Saved data entries:

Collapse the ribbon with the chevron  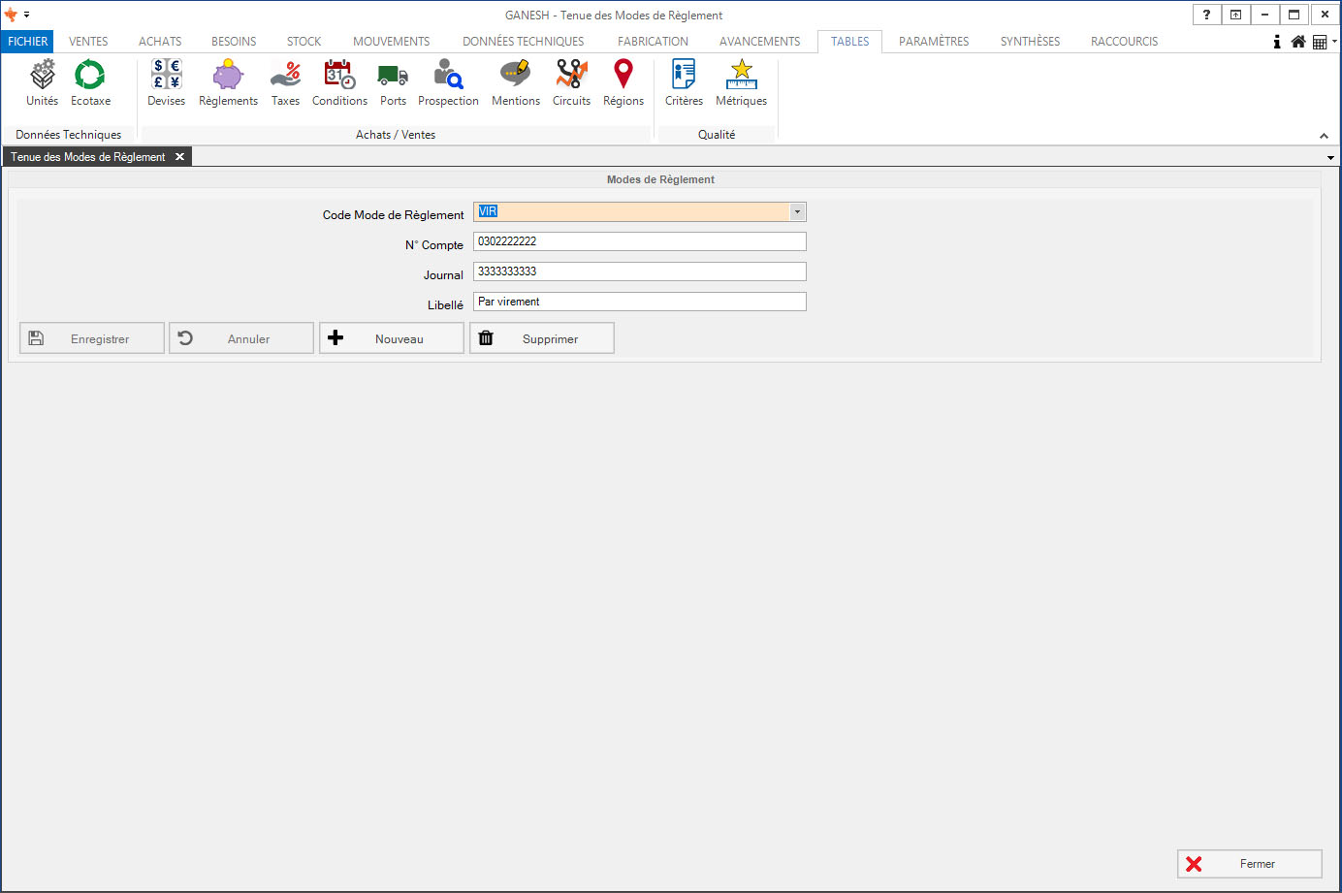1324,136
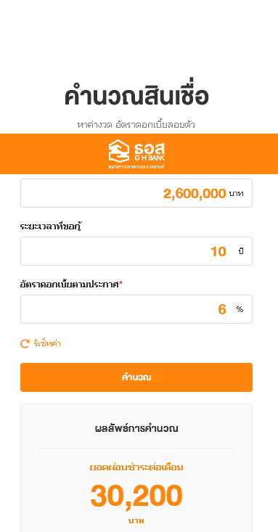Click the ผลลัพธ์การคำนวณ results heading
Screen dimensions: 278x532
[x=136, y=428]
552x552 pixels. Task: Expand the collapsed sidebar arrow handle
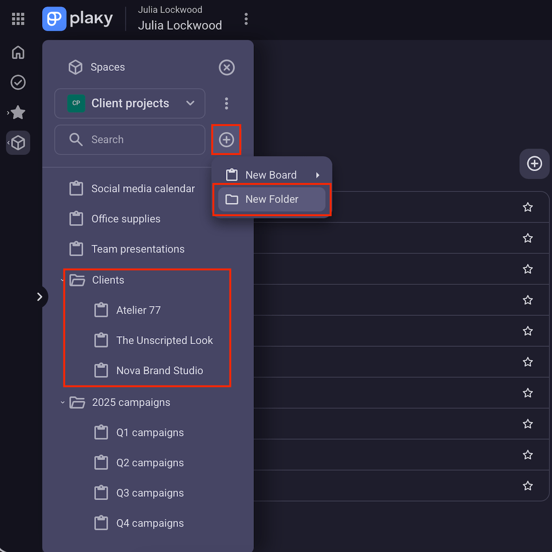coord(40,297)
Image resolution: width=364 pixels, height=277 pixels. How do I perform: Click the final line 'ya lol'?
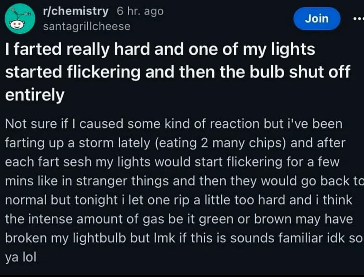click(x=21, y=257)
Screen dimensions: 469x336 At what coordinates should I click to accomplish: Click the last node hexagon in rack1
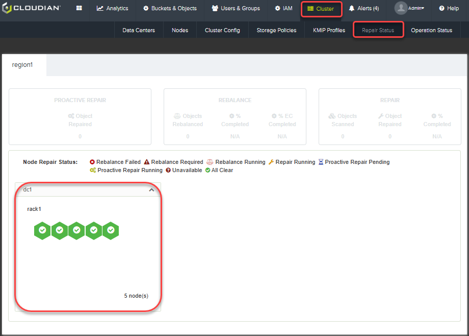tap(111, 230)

EXERCISE PROMPT: Set down exactly, from the line that contains "552x552 pixels. Task: Expand" through the last line of the data, each line as it stands, and leave the pictures out.

SOLUTION:
552x552 pixels. Task: Expand the collapsed sidebar arrow handle
coord(40,297)
Image resolution: width=364 pixels, height=277 pixels. How do I perform: Click the final line 'ya lol'?
click(x=21, y=257)
Screen dimensions: 469x336 At what coordinates should I click to accomplish: Click the last node hexagon in rack1
tap(111, 230)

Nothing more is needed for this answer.